TASK: Extract the line that contains "Instruction: Open the My Assets label" and every line after it through the end of the records below, exactly as written, leaving out any pictures.

*** Opening DATASET RECORDS ***

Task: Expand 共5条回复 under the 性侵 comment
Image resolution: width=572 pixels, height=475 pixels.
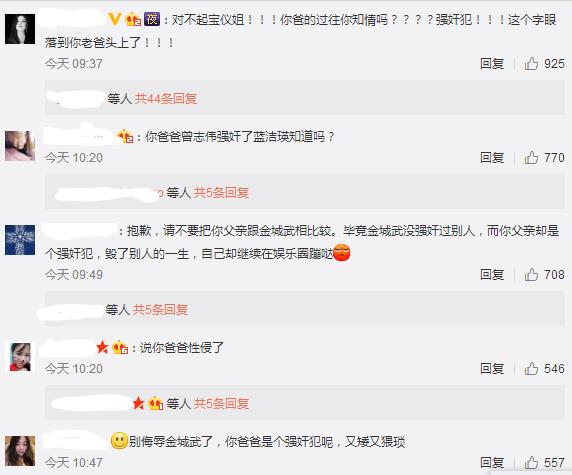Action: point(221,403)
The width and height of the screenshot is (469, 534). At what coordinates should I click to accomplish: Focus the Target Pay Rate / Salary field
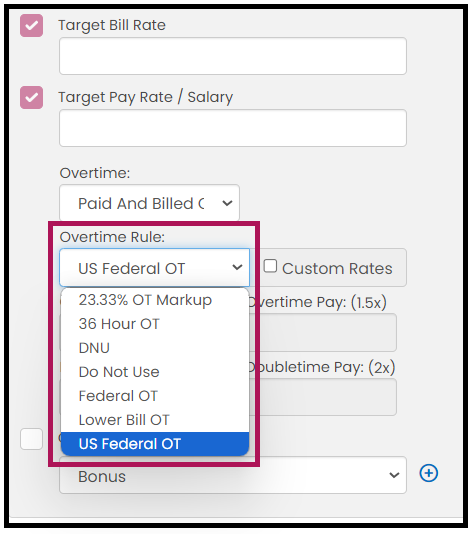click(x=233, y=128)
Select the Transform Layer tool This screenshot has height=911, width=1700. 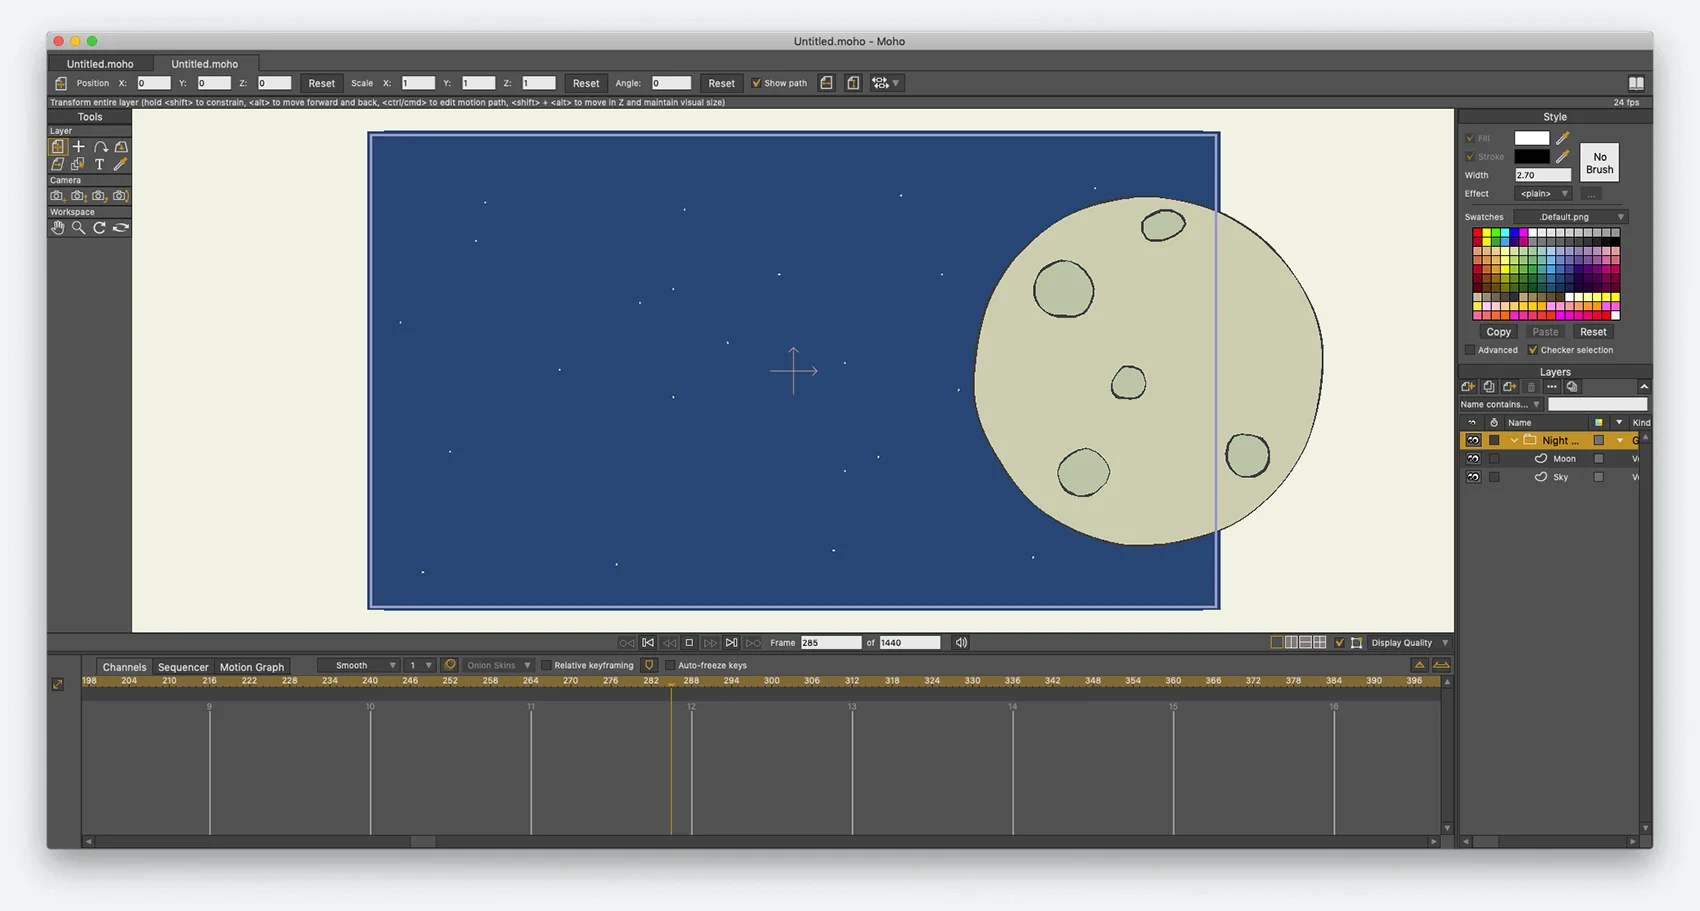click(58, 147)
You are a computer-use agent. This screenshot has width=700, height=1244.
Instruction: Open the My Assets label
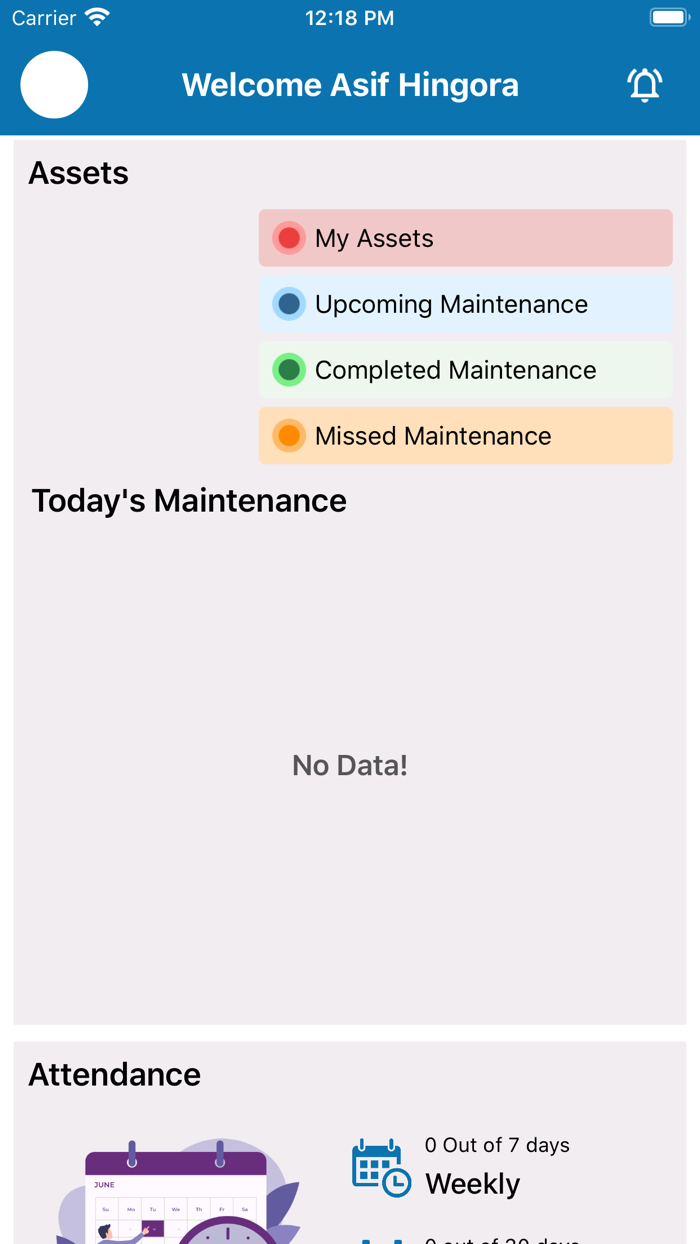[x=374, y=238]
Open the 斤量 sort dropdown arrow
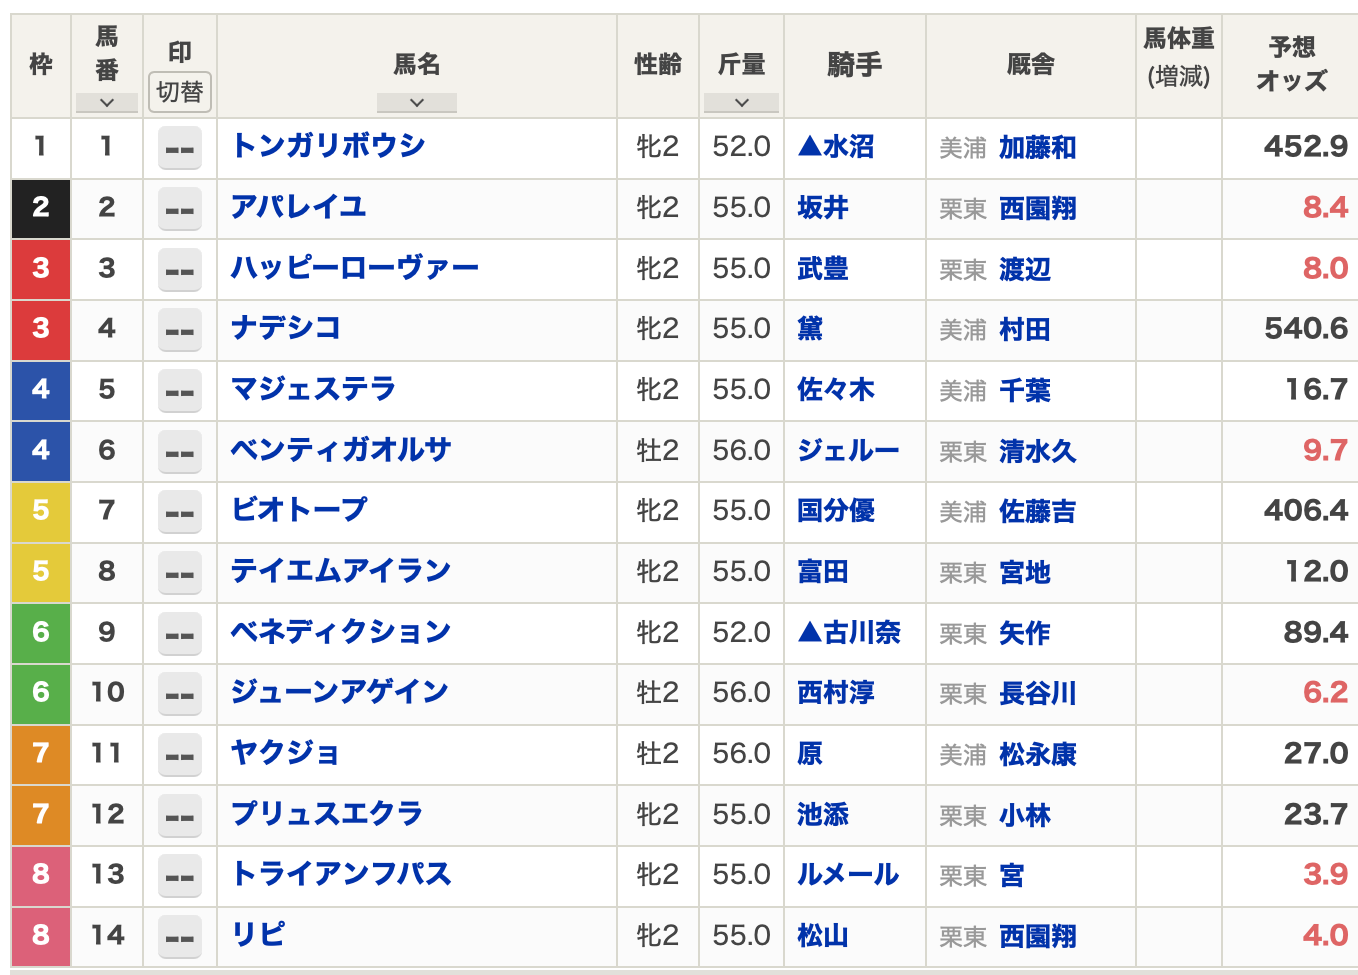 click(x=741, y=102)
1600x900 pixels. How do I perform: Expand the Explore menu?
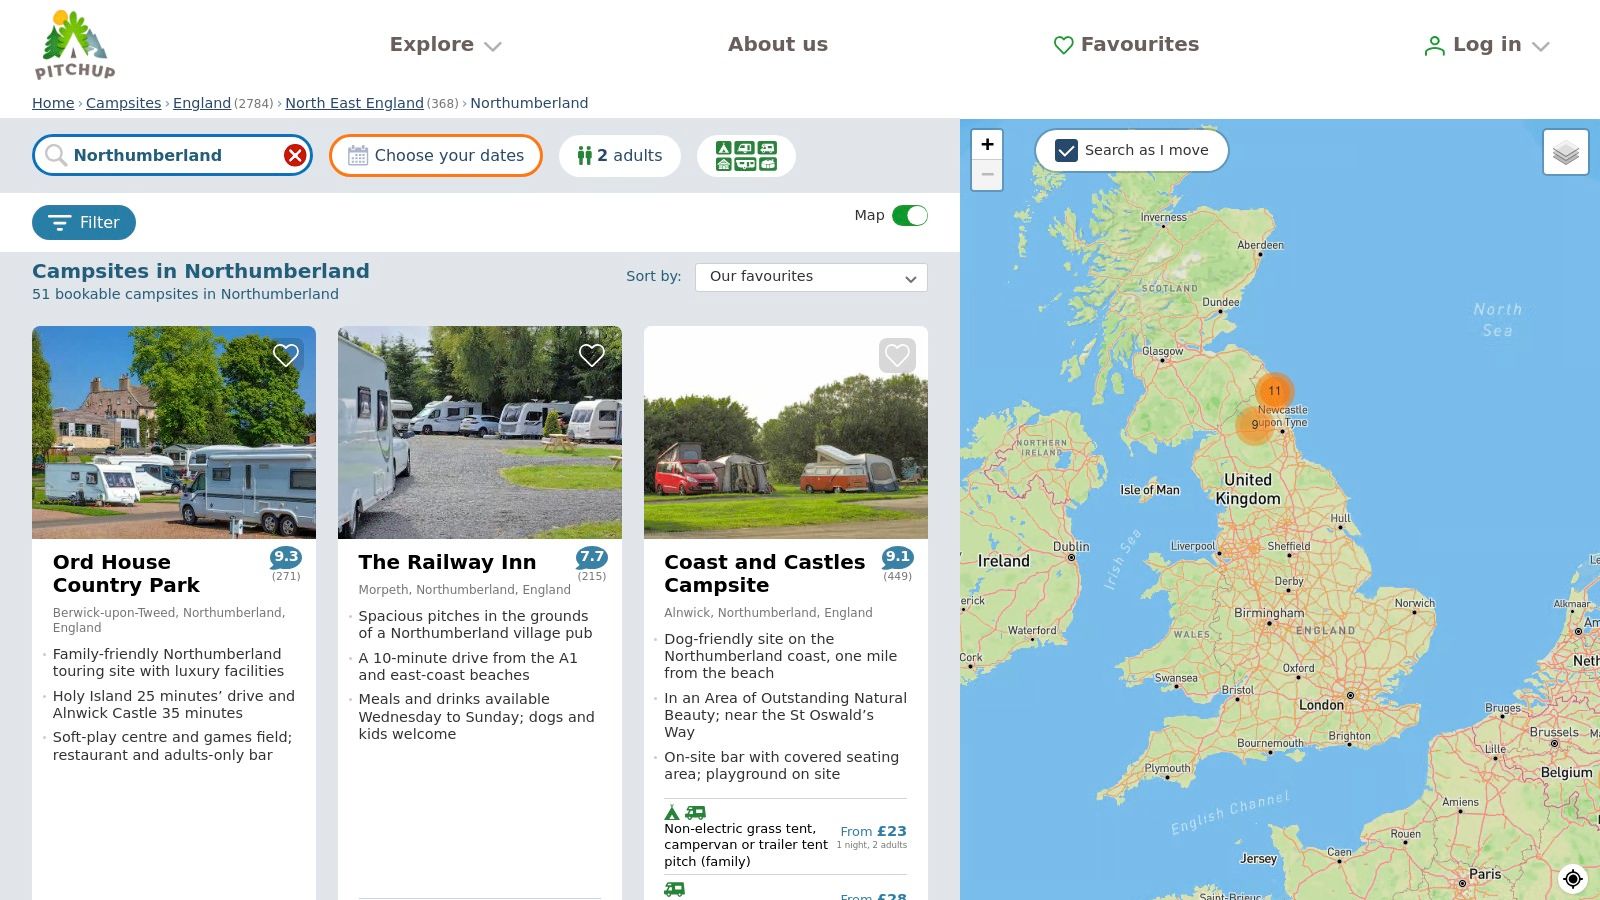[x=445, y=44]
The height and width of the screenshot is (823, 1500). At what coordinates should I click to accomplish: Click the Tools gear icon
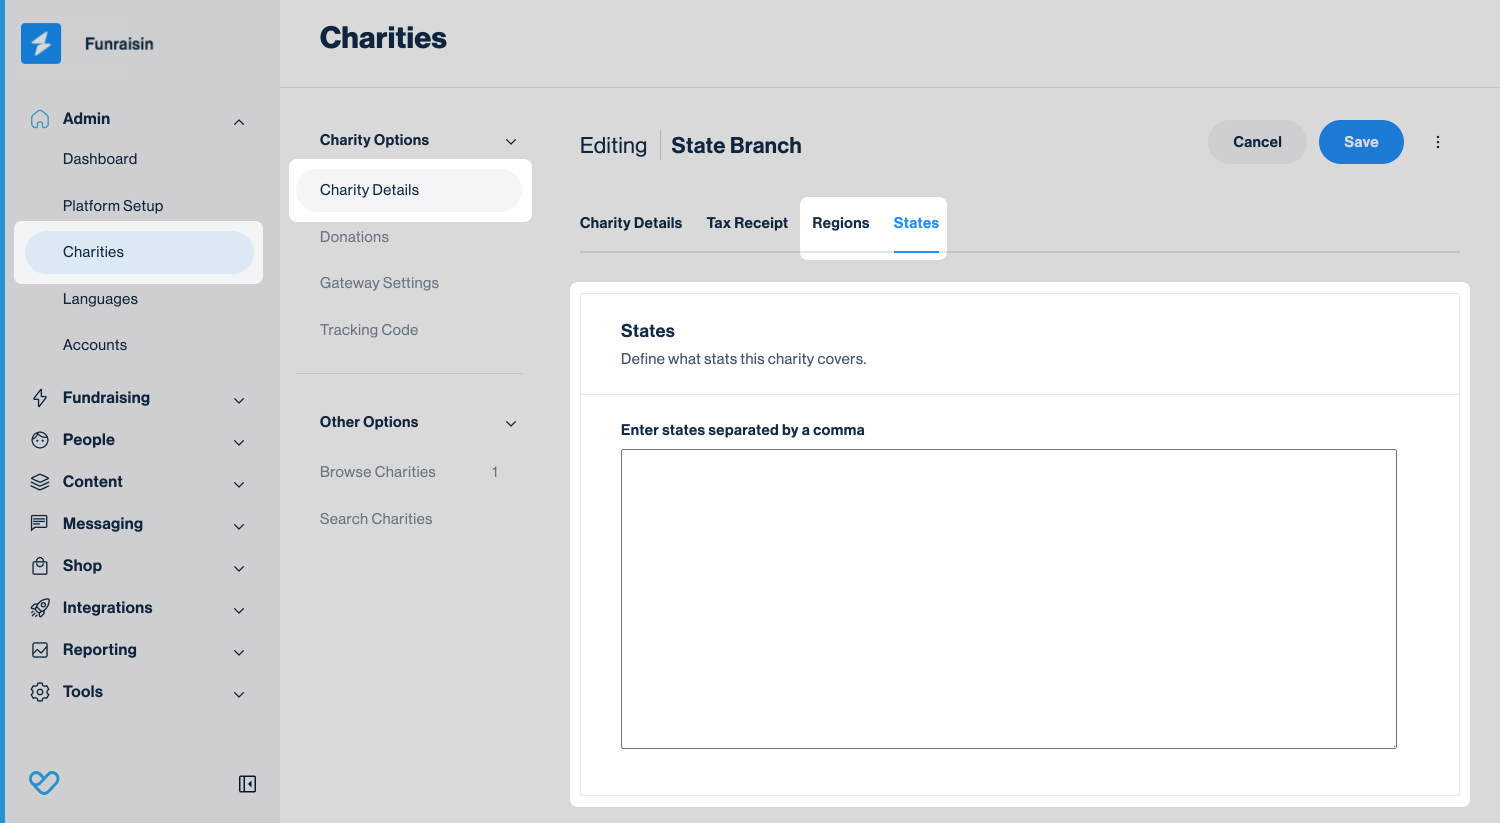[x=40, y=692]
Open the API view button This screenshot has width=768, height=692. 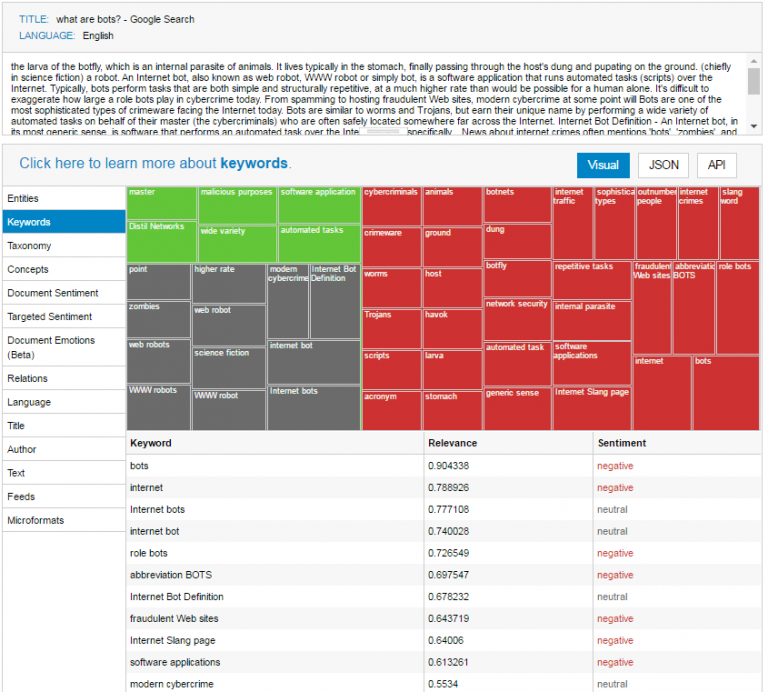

*** Closing DATASET RECORDS ***

RESULT OF THIS TASK:
Instruction: Open the My Assets label
[x=374, y=238]
Open the 斤量 sort dropdown arrow
 click(x=741, y=102)
1600x900 pixels. How do I perform: Expand the Explore menu?
[x=445, y=44]
The height and width of the screenshot is (823, 1500). At what coordinates should I click to accomplish: Click the Tools gear icon
[x=40, y=692]
Open the API view button This screenshot has width=768, height=692. 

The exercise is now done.